当年壮志凌云出征的小小儿郎,令敌军闻风丧胆,威风凯旋的少年战神,朝堂上杀伐果断的太子殿下。都如神话般印在百姓心中。
而楚云溪,今日也以教训安王的颯爽之姿,成功走入了京城百姓的视野中,
“果然是皇家贵胄,郎才女貌啊。”
“太子殿下本就天人之姿,没想到太子妃也美若天仙。”
“以前也不知道是谁眼瞎,传太子妃长相难看,才不敢出门的。这等姿色,也难怪安王会动心了。”
“要我看,安王也只是痴心妄想罢了,太子殿下身边,从没出现过女人,如今却与太子妃同骑,分明感情甚篤啊。”
“散了散了,小命要紧。”
……
楚云溪一路被百姓们行注目礼,颇为不自在:
“殿下,这样好吗?”
他们还没成亲呢。
“溪儿都当眾宣布是本宫的女人了,现在又怕什么?”
君凌云的话,像是调侃,语调里却又听不出玩笑之意。楚云溪心里一紧,不知道君凌云心里到底信了她几分。
自己曾经隨意践踏君凌云的真心,如今不被他信任,也是自作自受。她既然都已经打定主意了,还要守著什么贞节牌坊不成?
君凌云既然想要將他们的关係昭告世人,她配合便是,也就不再多言。
君凌云却突然道:
“你是我的未婚妻,以后不要叫我殿下,叫我凌云。”
方才在宫中,她追他时,喊他君凌云,他听著比殿下顺耳多了。
“可是殿下……”
“凌云!”君凌云强势打断。
“嗯,凌,凌……”
楚云溪凌了半天没吐完整。
“凌云!”他紧盯不放。
“凌云~”她柔柔开口,听在某人心里,有如天籟。
君凌云满意地勾唇一笑。“驾!”马儿忽地加快速度。
“啊!”嚇得楚云溪低呼一声,紧紧贴到他怀里。
“哈哈哈。”君凌云笑得愈发肆意,拋开瞻前顾后,享受这一时的欢愉。
有幸看到这一幕的人,似见了鬼,他们云霄国的太子殿下,不是冷酷无情的战神吗,不是不近女色的吗?
如今这揽著女子,笑得开怀的太子殿下,是什么情况?
君凌云径直带著楚云溪,进了春暉楼的天字號雅间。
楚云溪崇拜地看了看他,传闻春暉楼天字號雅间常年空置,从不对外开放,用钱也砸不开,原是为他留的!
掌柜亲自进来招待:
“主子,您来了?今日想吃点儿什么?”
主子?楚云溪又震惊地抬眸,看向君凌云。

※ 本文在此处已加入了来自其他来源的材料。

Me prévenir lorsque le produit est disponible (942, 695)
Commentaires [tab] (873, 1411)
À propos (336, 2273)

君凌云抬手示意掌柜询问楚云溪。
“这位是?”
“这位是太子妃。”
白梟抢答,他家主子,终於得偿所愿了,他也为主子高兴。
“是,见过太子妃。”
掌柜虽第一次见到未来女主子,可能让君凌云带来春暉楼天字號雅间,定是认可了她的身份。恭恭敬敬行礼。
“不知太子妃的口味,喜欢吃些什么?”
“我不挑,上你们拿手的就好。”
楚云溪端坐,温婉开口。
君凌云觉得,他的溪儿,真有大家主母的风范,只是不知,最终能否成为他东宫的主母。他低垂下眼皮,抿了口茶,掩饰內心的酸涩。
待掌柜出去,楚云溪好奇问道:
“这春暉楼,是殿下开的?”
君凌云抬眼,凌厉地看著她:
“溪儿是不是忘了什么?”
楚云溪思索半晌,灵光一现:“凌云,凌云,凌云。”
她討好地笑笑,拐著弯儿,变著调儿地喊了几遍,直喊得君凌云绷不住,微勾了唇角才罢休。
“嗯,不错,下次记住了,莫要再犯。”
“是是,谨遵太子殿下吩咐。”她故意气他。
君凌云一张俊脸凑近,眼见薄唇就要贴上。
“我,我知错了,知错了,下次不敢了。”
楚云溪忙认错,万一店小二进来看到,还不丟死人了。